Story One: 2015. At the age of 90, an unassuming citizen died in the city of Oporto. He was not Jewish but had always been enthusiastic about all things Jewish and had amassed a vast and excellent library on the subject. Members of the Jewish Community of Oporto visited the house of the deceased and were impressed with what they saw. It was not just a question of the riches represented by those hundreds of books. Every nook and cranny of the house pointed to extreme penury. Yet, unbelievably, this poor soul had built up a lavish library on a unique, almost forbidden subject. Who was he? A devout man, who went through several religions (Catholic, Evangelic and others linked to Spiritism) and was once a slave of a totalitarian Christian sect. Quite probably his soul never found its true mission in life, yet it obviously involved creating this fabulous collection of books, one decade after another. In 2015 this collection was added to the library in Oporto synagogue, most of whose contents had been stolen in a robbery some years earlier.
Story Two: 2019. At the age of 82, an unassuming citizen died in a small town near Oporto, leaving his vast library to the city’s synagogue. He was a second-hand bookseller by trade and member nº 483 of the National Inventors’ Association. He visited fairs on a regular basis. He was a sort of Mr. Oliveira da Figueira in the Tintin books, calling to mind old Jews in 15 th century markets. Collecting was his passion: “old and rare” books (actually, neither very old, nor very rare) and other mostly superfluous objects of little or no value. The boot of his car was always crammed with stuff and he always had something to sell. His very old car hailed from the golden era of motor vehicles. When it finally gave up the ghost, he mourned the old jalopy’s “roomy boot”. The members of the Jewish Community of Oporto gave him another car. He could not have been happier. Indeed, he was always a happy man, although over the years he witnessed the death of his son, two daughters, a granddaughter and a son in law. He never lost faith in the Eternal Father. A month before he died, frail and forgetful, he said that Adonai would cure him of his ills and put him in charge of a perfume factory “maybe in another life or who knows, still in this one!”
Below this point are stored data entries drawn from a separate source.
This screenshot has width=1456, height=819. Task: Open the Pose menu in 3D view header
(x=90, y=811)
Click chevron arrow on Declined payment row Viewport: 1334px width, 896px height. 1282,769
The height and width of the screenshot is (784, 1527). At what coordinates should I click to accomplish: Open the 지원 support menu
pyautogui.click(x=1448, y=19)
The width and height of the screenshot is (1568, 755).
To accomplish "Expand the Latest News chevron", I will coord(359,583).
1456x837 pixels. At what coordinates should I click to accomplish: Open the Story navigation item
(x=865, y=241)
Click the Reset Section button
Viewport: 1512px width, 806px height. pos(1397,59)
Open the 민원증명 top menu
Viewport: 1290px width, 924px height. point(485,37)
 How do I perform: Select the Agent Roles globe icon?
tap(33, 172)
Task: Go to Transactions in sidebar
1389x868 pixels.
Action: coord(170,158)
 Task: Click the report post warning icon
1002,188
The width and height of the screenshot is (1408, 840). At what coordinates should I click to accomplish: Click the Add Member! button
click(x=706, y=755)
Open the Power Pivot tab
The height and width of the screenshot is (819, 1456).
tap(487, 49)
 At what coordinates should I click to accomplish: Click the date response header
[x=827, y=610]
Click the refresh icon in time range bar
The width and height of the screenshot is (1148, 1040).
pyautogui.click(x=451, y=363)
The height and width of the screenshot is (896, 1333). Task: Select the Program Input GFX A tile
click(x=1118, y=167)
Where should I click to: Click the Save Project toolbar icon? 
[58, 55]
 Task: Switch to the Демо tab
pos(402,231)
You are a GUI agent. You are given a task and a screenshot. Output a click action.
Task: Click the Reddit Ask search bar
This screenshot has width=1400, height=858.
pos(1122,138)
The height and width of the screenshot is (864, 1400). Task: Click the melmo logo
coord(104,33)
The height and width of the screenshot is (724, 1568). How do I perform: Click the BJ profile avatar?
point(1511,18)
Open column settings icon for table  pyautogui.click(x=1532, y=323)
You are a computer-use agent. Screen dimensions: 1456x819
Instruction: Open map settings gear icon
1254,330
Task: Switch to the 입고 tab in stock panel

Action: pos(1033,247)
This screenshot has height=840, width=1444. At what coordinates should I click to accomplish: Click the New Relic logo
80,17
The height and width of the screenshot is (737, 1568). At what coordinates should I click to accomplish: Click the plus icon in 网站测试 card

As extraordinárias histórias de dois homens que enriqueceram a biblioteca da sinagoga do Porto
Primeira história: Ano de 2015. Aos 90 anos de idade, um discreto cidadão faleceu na cidade do Porto. Não era judeu, mas sempre fora um apaixonado por temas relacionados com os judeus e havia juntado uma vasta e excelente biblioteca relacionada com o tema. Quando alguns membros da comunidade judaica do Porto estiveram na casa do falecido, ficaram muito impressionados com o que viram. Não era só a riqueza daquele conjunto de centenas de livros. Todos os cantos e recantos daquela casa evocavam a mais extrema penúria. Incrivelmente, um homem pobre havia construído uma biblioteca riquíssima sobre um tema muito singular, quase proibido. Quem era ele? Um homem devoto a Deus, que passou por várias religiões (católica, evangélica e outras ligadas ao espiritismo) e que outrora foi escravo de uma seita cristã totalitária e uniformizante. Provavelmente a sua alma nunca encontrou a verdadeira missão de vida, mas sem dúvida que essa missão passou, também, por fazer, década após década, uma coleção de livros fabulosa, a qual, em 2015, seria integrada na biblioteca da sinagoga do Porto, então extremamente pobre e carente, por força de um assalto ocorrido alguns anos antes.
Segunda história: Ano de 2019. Aos 82 anos de idade, um discreto cidadão faleceu numa cidadezinha perto do Porto, deixando a sua vasta biblioteca para a sinagoga da cidade. Alfarrabista de profissão, era o sócio n.º 483 da associação nacional de inventores. Passava a vida em feiras. Era uma espécie de senhor Oliveira da Figueira dos livros do Tintim, fazendo lembrar os velhos judeus de feira da época quatrocentista. O colecionismo era a sua paixão: livros "raros e antigos" (na verdade nunca tão raros e antigos quanto isso), outros objectos, muitas bugigangas sem valor. Tinha sempre a mala do carro a abarrotar e era impossível não ter algo para vender a todo o momento. O seu automóvel velhíssimo pertencia aos tempos áureos dos automóveis. Quando o veículo arriou definitivamente, ele fartou-se de se lamentar lembrando a “mala espaçosa” do velho chaço. Os membros da comunidade judaica do Porto ofereceram-lhe outro carro. Foi a maior alegria que lhe podiam dar. Ele era homem sempre feliz, apesar de, em épocas diversas, ter visto morrer um filho, duas filhas, uma neta e o genro. Nunca perdeu a fé no Eterno. Um mês antes de morrer, já muito debilitado e desmemoriado, disse que Ado-nai o curaria das suas doenças e dar-lhe-ia a gestão de uma fábrica de perfumes, "talvez noutra vida ou nesta ainda!”.